#### YOUR OBJECTIVE:
Print the lines below exactly as written, with none missing.

====== TASK DATA

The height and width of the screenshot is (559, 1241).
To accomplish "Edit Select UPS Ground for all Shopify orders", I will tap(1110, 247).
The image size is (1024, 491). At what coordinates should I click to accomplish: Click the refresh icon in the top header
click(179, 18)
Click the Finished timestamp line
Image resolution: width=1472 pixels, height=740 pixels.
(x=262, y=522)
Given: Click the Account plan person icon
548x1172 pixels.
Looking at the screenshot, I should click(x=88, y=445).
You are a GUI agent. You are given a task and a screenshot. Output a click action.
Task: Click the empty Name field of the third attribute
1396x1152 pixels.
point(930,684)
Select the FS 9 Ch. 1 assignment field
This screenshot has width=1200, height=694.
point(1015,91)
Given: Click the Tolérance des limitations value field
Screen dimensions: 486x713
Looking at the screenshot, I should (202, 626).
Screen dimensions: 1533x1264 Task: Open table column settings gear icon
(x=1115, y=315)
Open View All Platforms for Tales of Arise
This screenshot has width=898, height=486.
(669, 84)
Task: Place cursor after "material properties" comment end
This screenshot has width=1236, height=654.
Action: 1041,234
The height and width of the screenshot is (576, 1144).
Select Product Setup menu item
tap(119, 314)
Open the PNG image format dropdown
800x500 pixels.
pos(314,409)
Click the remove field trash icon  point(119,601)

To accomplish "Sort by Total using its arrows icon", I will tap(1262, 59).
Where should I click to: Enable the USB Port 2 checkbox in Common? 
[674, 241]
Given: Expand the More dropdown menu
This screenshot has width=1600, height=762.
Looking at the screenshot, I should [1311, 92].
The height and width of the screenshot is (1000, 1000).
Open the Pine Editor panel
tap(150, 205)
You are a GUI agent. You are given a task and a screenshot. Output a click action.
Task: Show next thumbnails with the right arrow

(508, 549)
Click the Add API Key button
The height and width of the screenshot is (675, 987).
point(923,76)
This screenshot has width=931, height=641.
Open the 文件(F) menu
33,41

============

#### ANSWER TO THE EXERCISE:
The height and width of the screenshot is (559, 1241).
To accomplish "Edit Select UPS Ground for all Shopify orders", I will tap(1110, 247).
The image size is (1024, 491). At what coordinates should I click to accomplish: Click the refresh icon in the top header
click(179, 18)
Click the Finished timestamp line
Image resolution: width=1472 pixels, height=740 pixels.
(x=262, y=522)
Given: Click the Account plan person icon
548x1172 pixels.
Looking at the screenshot, I should click(x=88, y=445).
You are a GUI agent. You are given a task and a screenshot. Output a click action.
Task: Click the empty Name field of the third attribute
1396x1152 pixels.
point(930,684)
Select the FS 9 Ch. 1 assignment field
This screenshot has width=1200, height=694.
point(1015,91)
Given: Click the Tolérance des limitations value field
Screen dimensions: 486x713
Looking at the screenshot, I should (202, 626).
Screen dimensions: 1533x1264 Task: Open table column settings gear icon
(x=1115, y=315)
Open View All Platforms for Tales of Arise
This screenshot has width=898, height=486.
(669, 84)
Task: Place cursor after "material properties" comment end
This screenshot has width=1236, height=654.
Action: 1041,234
The height and width of the screenshot is (576, 1144).
Select Product Setup menu item
tap(119, 314)
Open the PNG image format dropdown
800x500 pixels.
pos(314,409)
Click the remove field trash icon  point(119,601)

To accomplish "Sort by Total using its arrows icon", I will tap(1262, 59).
Where should I click to: Enable the USB Port 2 checkbox in Common? 
[674, 241]
Given: Expand the More dropdown menu
This screenshot has width=1600, height=762.
Looking at the screenshot, I should [1311, 92].
The height and width of the screenshot is (1000, 1000).
Open the Pine Editor panel
tap(150, 205)
You are a GUI agent. You are given a task and a screenshot. Output a click action.
Task: Show next thumbnails with the right arrow

(508, 549)
Click the Add API Key button
The height and width of the screenshot is (675, 987).
point(923,76)
This screenshot has width=931, height=641.
Open the 文件(F) menu
33,41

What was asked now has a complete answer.